[[ PASSAGE TO READ open ]]

As soon as I got back home and lay down to recuperate from the morning's excitement in Radiology, my nose started twitching. There was a smell I recognized but was too woozy to place. I dozed for a bit but the smell woke me up and this time I knew instantly what it was. Skin glue!! And I'm highly allergic to it. In fact, I was already starting to itch. Oh, for godsakes!

I rustled up my daughter Emma and we headed back to Radiology, stopping to say hello to Dr Z and all the friendly folks in the breast cancer center. B, the nurse, took a look at my red and itchy chest, tut-tutted to herself and immediately assembled copious amounts of scrubbing alcohol and new dressings. She ripped off my bandages and started scrubbing off the glue. I guess it was the only way to get rid of it.

I don't know what you guys do when you're sitting in the dentist's chair and things get a little ouchy, but a trick I've learned over the years is to channel the pain into my feet and then rotate them. I know, sounds weird, but it helps. Try it! It's less obvious that the white knuckle death grip on the armrests.

So while B. scrubbed away at my fresh wounds, from which all traces of local anesthetic had long vanished, I twirled my feet madly and tried to be brave. After all, my daughter was watching and mothers can't be wimps, right?

Emma and I have an interesting history of psychic connection. The first time was when she broke her collar bone playing soccer as a kid. She was carted off the field to the medical tent while I sprinted round to meet her. She was lying on a stretcher, ashen and sweating. Shock, they said. Something's broken. I held her hand and stroked her forehead. The color slowly started coming back into her face at the same time as I began to feel clammy and dizzy. We swapped places on the stretcher. It was the weirdest thing. I'd taken away her pain.

Today, it worked the other way. Emma held my hand, squeezed tight and then had to sit down, head between her knees. But I felt much better!! Thanks, Em!!

Wednesday, April 7, 2010

The torture is almost over! Let chemo begin!!

April 8, 2010
Yesterday was a total low point and I'm glad today is another day. For some reason, Val the vein nurse, had deemed my veins too weak and puny to handle the chemo potion (or do I mean poison?). Apparently, the stuff is so toxic that if it leaks out of the vein into surrounding tissue it can cause quite a problem. That sounded nasty. The better option, Val explained, was to have a port installed.

Given that I function on a 'need to know' basis, I hadn't really given this port business too much mind, busy as I was having my bones scanned and innards scoped, blood examined and teeth cleaned, not to mention accumulating a spectacular collection of pills. Plus I knew I was getting that nice twilight medicine again. How unpleasant could this be? To be fair, my friend S had warned me that this wasn't your typical walk in the park and that I'd be sore, so I had the Tylenol ready and felt prepared for one last ordeal before the chemo began.

If I tell you that the GI lab's twilight anesthesia works and the Radiology lab's twilight doesn't, then I've told you the whole story!

First, though, let me explain about the port. It's a contraption about the size and shape of a piece of Toblerone and it sits under the skin on your chest. There's a small tube connected to it that gets tunneled under the skin and up to the neck where it's inserted somehow into a huge vein, the vena cava. The surface of the port immediately under the skin is a membrane and if they need blood they insert a needle and suck it out. If they need to flood you with chemo drugs they insert an IV contraption and the drugs drip into you through the port. Actually, quite clever.

Surprisingly, it's the radiologists that do this procedure, though general surgeons do it too. I think they use ultrasound to locate your veins so that's why you're in the Radiology lab. It's the usual prep routine, strip to the waist, get on the table, little pinch for the IV and then you drift off while they do their thing. Usually you wake up when they've finished and they give you breakfast.

I woke up to tugging and pushing on my chest and feeling as if someone was strangling me. I must have said something - and I hope it was rude! - and I guess they pumped more sleepy medicine. But that was a highly unpleasant experience which I do not care to repeat - ever!

[[ PASSAGE TO READ closed ]]
[[ INFORMATION open ]]

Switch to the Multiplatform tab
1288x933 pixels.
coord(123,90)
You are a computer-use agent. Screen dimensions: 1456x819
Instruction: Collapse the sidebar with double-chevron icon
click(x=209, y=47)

[[ INFORMATION closed ]]

• [ACTIVITY]:
Answer these questions about the passage on getting ready for chemo, one line each:
1. What smell woke the writer up after the return home from Radiology?
2. What did Emma break while playing soccer as a kid?
3. What food is the port compared to in size and shape?
This material is separate from the passage and unrelated to it.

• [RESULT]:
1. Skin glue.
2. Her collar bone.
3. A piece of Toblerone.